Separation of Lambda Concerns

Separation of concerns is always a good way to win an architectural debate, and it’s sound advice. One of the advantages of running code in a cloud environment like AWS is the ability to lock down permissions based on roles. In AWS, IAM policies allow fine-grained permissions over resources.

If you’re building a large monolithic application in a container environment, policies don't help you as much as they could. If, on the other hand, you’re in a serverless environment and have broken down your application into fine-grained “micro-lambdas” that do one thing and do it well, then you can apply fine-grained policies that prevent your code (or third party code) accessing resources they shouldn’t.

Keep your Lambdas fine grained with a separation of concerns.

Don’t go wild with IAM

As discussed above, IAM is a powerful tool to lock down security. Serverless development is massively empowering to the development team in part because it allows them to work independently of a dedicated ops team. Spinning up new environments and microservices is easy. The risk is that badly configured IAM policies can leave lambdas open to doing things their (or third party) code should not be doing.

If we have the ability to send an email, should all lambdas in the project be able to send emails? Or run a machine learning model? Or access an RDS instance? Or call another Lambda?

Ensuring your IAM policies give the least privilege possible to perform a specific task will reduce the risk of it doing things it’s not supposed to be doing and mitigate the impact of such attacks. The simple version of this is preventing wildcards in roles and policies, but a more advanced version can be achieved. Cloudformation linters on generated cloudformation, a basic grep or Serverless Enterprise Safeguards can provide automated protection from basic over-privileging as part of your CI pipeline. On top of this training, code review and policy audits can provide a further quality assurance.

Ensure all IAM policies allow the least privileges needed to perform their task. Train your team on this principle and ensure basic checks are enforced on CI.

Gateway to Heaven

Don’t expose Lambda functions to the wider Internet unless strictly needed. If they are exposed, do not expose them for direct invocation, but put them behind an API Gateway.

API Gateways provide DDOS protection, rate limiting and simple integration with “Authentication as a Service” providers like Cognito or Okta.

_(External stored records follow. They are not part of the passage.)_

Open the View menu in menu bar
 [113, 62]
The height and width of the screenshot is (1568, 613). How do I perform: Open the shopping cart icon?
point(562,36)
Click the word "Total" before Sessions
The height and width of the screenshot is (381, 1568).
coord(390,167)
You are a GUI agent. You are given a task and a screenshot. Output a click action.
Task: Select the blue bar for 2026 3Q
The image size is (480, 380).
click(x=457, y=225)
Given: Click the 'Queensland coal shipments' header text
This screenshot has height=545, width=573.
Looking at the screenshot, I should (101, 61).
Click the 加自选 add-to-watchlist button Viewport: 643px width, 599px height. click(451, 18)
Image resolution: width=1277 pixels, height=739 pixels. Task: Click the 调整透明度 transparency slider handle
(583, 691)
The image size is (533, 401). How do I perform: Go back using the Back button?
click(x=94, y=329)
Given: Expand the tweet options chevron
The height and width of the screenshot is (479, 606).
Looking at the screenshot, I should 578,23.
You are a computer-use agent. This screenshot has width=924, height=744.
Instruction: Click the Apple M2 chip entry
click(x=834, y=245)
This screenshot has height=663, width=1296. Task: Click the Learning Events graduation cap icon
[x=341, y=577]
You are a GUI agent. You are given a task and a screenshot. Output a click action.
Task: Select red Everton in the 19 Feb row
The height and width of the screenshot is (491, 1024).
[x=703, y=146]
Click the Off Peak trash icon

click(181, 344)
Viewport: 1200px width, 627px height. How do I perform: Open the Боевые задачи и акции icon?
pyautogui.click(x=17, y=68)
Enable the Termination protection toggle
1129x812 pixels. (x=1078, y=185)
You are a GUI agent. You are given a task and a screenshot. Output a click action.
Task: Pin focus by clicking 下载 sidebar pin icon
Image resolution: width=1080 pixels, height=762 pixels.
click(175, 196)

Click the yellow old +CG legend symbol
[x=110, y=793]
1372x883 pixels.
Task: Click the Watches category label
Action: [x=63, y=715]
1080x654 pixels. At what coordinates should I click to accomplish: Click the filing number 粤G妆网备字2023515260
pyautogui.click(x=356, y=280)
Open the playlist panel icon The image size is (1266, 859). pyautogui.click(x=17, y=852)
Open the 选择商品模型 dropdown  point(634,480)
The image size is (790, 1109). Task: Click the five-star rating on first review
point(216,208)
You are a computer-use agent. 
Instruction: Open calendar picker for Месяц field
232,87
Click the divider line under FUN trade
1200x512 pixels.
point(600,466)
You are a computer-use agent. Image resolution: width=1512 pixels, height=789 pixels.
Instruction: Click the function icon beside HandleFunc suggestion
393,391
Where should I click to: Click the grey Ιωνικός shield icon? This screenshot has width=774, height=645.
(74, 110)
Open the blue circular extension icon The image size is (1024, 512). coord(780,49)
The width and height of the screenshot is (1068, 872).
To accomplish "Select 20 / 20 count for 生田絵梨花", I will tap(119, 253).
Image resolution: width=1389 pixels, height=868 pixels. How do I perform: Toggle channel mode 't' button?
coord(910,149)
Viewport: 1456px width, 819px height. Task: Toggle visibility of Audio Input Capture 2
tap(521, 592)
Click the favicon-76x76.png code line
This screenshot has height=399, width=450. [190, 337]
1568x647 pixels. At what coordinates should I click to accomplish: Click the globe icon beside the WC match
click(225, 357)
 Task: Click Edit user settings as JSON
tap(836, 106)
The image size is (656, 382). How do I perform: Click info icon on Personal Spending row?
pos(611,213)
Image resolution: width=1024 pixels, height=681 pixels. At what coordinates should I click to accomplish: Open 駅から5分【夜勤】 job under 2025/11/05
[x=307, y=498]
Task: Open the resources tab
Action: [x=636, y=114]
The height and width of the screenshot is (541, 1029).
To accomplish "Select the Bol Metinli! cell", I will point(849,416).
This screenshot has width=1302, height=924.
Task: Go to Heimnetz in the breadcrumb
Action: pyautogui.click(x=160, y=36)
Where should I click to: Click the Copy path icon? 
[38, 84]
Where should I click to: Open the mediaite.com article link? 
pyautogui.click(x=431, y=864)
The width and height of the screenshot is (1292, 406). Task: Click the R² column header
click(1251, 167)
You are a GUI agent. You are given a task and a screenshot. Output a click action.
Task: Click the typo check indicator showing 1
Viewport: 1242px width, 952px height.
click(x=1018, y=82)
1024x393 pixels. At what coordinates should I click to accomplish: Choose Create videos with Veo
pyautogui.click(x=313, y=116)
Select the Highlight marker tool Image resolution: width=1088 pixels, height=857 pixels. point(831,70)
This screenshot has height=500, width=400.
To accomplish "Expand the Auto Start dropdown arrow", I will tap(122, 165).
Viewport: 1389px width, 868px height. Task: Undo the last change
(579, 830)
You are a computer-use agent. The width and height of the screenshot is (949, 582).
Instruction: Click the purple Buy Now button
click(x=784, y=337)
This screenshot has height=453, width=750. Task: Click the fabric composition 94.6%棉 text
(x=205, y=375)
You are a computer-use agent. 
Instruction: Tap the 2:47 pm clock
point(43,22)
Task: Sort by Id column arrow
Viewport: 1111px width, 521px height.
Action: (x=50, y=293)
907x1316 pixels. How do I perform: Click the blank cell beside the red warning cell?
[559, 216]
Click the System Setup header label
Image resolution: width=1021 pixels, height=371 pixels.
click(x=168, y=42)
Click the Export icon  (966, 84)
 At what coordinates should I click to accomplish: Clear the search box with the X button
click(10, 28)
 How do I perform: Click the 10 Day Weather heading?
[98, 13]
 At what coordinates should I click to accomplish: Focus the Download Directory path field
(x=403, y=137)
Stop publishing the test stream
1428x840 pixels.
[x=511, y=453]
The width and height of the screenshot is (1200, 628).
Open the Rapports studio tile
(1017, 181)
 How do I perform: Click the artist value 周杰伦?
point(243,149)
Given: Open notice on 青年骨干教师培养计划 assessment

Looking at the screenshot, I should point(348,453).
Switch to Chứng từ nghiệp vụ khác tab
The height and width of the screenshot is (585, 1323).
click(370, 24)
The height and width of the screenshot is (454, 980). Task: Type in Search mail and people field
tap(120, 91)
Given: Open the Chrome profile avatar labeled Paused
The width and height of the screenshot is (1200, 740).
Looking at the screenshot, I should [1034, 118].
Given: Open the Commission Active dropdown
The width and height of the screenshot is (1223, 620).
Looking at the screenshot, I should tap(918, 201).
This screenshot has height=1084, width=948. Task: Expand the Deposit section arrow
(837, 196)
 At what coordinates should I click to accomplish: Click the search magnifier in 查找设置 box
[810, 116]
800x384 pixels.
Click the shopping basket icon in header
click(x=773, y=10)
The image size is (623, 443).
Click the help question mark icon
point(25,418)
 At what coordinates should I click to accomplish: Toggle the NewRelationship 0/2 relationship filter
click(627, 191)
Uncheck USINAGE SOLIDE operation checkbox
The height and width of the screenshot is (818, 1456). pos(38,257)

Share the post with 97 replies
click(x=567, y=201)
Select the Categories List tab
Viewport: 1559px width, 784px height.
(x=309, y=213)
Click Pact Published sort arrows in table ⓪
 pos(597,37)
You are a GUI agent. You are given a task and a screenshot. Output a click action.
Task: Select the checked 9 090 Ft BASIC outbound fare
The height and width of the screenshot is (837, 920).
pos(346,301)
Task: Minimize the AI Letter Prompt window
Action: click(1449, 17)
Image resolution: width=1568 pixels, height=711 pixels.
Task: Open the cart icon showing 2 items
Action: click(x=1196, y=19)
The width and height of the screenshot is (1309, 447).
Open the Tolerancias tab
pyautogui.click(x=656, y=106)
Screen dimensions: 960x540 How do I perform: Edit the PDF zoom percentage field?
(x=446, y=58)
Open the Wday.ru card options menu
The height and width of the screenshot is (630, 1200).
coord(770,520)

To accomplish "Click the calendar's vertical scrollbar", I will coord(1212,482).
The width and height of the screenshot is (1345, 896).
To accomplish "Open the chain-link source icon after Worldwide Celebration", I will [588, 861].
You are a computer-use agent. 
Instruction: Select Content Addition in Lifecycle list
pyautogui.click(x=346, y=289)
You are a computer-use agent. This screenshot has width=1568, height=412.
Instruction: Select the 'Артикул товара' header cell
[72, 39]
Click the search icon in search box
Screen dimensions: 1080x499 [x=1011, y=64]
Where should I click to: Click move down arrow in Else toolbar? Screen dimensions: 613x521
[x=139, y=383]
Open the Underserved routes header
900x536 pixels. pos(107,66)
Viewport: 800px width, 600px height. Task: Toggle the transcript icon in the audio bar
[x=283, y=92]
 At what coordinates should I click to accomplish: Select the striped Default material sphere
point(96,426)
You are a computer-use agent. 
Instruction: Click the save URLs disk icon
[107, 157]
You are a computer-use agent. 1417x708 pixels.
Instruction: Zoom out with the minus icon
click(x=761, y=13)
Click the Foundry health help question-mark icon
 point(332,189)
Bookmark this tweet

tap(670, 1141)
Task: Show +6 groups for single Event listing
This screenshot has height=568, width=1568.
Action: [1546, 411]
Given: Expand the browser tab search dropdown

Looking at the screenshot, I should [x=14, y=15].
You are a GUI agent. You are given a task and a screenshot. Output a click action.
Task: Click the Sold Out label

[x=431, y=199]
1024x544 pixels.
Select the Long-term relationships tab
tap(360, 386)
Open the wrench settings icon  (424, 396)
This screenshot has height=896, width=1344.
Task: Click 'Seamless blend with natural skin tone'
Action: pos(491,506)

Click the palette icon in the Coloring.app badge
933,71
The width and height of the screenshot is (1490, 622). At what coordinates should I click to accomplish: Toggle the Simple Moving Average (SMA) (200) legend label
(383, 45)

Avoid exposing Lambda functions to the Internet and if exposed only allow invocation through API Gateway.

Know what’s happening

Logging is nothing new, but the flexibility, granularity and distributed nature of serverless architectures make observability more challenging. CloudWatch logging is the basic requirement, adding X-Ray is a must if lambda functions are chained or events are going through multiple services.

On top of natively supported logging, several serverless specific logging providers have emerged. For example, Lumigo and Thundra are viable options to add extra observability and alerting.

Taking this a step further, logging is something to consider when designing your architecture. Splitting functions so that logging is clear and recoverable can become key as your architecture and request load scales.

Basic logging is a given. Add onto this, X-Ray Logging and specialised third-party Serverless logging providers.

Don’t forget the basics

On the whole serverless changes a lot about how you build applications, but the fundamentals of security do not change. You still need to follow best practices when it comes to application code, access control and encryption…

Keep up to date the OWASP Top Ten and apply those that are relevant to your serverless architecture. There is now a Serverless OWASP Top Ten that is also worth keeping your team up to date with.

Keep applying basic security principles and use the OWASP Top Ten as your reference.

In Conclusion

Serverless architectures reduce a lot of the ops and patching work needed to ensure security and availability. That said, they also introduce new attack vectors that are not as well known, simplicity lets you get away without knowing how the underlying machine is working and security basics don’t go away.

The above principles are based on our team’s experience across serverless projects. Any comments, queries, and additions are more than welcome.